▸ Data for review
--*--

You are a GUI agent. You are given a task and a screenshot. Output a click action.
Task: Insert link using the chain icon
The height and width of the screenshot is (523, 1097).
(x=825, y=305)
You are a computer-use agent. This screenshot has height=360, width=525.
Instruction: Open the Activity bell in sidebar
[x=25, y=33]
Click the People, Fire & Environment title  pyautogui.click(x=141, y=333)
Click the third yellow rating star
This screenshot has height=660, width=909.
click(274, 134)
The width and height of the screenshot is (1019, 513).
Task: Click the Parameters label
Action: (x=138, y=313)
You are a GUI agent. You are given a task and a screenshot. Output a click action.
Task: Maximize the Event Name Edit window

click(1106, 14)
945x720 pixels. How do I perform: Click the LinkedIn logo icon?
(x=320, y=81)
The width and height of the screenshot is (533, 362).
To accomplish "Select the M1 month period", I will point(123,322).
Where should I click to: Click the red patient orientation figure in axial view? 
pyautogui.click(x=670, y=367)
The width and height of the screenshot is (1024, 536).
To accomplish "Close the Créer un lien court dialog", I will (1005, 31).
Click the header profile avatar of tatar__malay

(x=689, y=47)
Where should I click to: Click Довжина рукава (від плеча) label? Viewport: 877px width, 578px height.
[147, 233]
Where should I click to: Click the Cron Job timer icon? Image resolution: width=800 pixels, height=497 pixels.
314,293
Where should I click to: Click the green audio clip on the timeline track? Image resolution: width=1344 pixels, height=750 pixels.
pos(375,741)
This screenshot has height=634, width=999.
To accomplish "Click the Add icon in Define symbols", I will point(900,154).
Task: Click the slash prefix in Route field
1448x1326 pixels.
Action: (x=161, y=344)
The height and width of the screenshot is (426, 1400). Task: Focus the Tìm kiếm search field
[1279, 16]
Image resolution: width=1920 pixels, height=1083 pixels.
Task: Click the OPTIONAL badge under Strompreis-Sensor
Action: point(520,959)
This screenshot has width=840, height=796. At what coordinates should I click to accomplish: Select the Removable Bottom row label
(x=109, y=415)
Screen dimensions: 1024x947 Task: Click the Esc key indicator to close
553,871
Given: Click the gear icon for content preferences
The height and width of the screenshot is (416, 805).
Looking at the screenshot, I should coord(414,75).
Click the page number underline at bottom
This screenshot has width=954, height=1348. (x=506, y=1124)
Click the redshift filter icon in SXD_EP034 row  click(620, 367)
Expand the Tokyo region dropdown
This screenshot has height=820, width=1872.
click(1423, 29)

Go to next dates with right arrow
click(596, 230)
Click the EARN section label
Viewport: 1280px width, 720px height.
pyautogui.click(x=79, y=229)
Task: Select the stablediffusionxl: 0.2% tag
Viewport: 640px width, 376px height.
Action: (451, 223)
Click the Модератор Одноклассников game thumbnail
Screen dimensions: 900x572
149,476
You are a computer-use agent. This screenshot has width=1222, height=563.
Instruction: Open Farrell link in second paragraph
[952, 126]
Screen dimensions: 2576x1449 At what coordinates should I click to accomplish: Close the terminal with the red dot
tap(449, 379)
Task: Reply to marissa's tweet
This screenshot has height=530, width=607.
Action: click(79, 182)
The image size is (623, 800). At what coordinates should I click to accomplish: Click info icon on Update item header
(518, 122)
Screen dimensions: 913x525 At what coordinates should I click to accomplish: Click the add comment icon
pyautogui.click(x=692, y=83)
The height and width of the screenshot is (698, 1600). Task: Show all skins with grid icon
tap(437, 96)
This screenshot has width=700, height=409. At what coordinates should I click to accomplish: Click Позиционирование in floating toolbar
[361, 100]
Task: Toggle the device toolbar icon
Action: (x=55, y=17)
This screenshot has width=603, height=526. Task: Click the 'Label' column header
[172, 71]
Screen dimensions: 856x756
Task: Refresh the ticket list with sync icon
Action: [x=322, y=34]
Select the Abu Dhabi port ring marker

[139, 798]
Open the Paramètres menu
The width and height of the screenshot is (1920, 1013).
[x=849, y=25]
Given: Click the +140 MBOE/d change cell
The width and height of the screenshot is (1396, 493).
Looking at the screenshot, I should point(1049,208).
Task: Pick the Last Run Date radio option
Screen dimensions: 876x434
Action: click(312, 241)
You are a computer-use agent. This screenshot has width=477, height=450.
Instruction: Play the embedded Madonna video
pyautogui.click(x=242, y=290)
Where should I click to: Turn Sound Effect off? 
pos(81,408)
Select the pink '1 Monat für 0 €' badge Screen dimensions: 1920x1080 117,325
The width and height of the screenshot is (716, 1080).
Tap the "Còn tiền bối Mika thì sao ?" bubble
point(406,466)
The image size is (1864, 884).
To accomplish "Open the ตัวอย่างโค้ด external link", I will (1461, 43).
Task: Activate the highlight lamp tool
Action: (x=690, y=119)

--*--

▸ Goal of the exercise
Within the listing above, give again exactly every line from the line with "This screenshot has width=840, height=796." through the line with "Open the Paramètres menu", both included, and no other line.

▸ Finished exercise
This screenshot has width=840, height=796. At what coordinates should I click to accomplish: Select the Removable Bottom row label
(x=109, y=415)
Screen dimensions: 1024x947 Task: Click the Esc key indicator to close
553,871
Given: Click the gear icon for content preferences
The height and width of the screenshot is (416, 805).
Looking at the screenshot, I should coord(414,75).
Click the page number underline at bottom
This screenshot has width=954, height=1348. (x=506, y=1124)
Click the redshift filter icon in SXD_EP034 row  click(620, 367)
Expand the Tokyo region dropdown
This screenshot has height=820, width=1872.
click(1423, 29)

Go to next dates with right arrow
click(596, 230)
Click the EARN section label
Viewport: 1280px width, 720px height.
pyautogui.click(x=79, y=229)
Task: Select the stablediffusionxl: 0.2% tag
Viewport: 640px width, 376px height.
Action: (451, 223)
Click the Модератор Одноклассников game thumbnail
Screen dimensions: 900x572
149,476
You are a computer-use agent. This screenshot has width=1222, height=563.
Instruction: Open Farrell link in second paragraph
[952, 126]
Screen dimensions: 2576x1449 At what coordinates should I click to accomplish: Close the terminal with the red dot
tap(449, 379)
Task: Reply to marissa's tweet
This screenshot has height=530, width=607.
Action: click(79, 182)
The image size is (623, 800). At what coordinates should I click to accomplish: Click info icon on Update item header
(518, 122)
Screen dimensions: 913x525 At what coordinates should I click to accomplish: Click the add comment icon
pyautogui.click(x=692, y=83)
The height and width of the screenshot is (698, 1600). Task: Show all skins with grid icon
tap(437, 96)
This screenshot has width=700, height=409. At what coordinates should I click to accomplish: Click Позиционирование in floating toolbar
[361, 100]
Task: Toggle the device toolbar icon
Action: (x=55, y=17)
This screenshot has width=603, height=526. Task: Click the 'Label' column header
[172, 71]
Screen dimensions: 856x756
Task: Refresh the ticket list with sync icon
Action: [x=322, y=34]
Select the Abu Dhabi port ring marker

[139, 798]
Open the Paramètres menu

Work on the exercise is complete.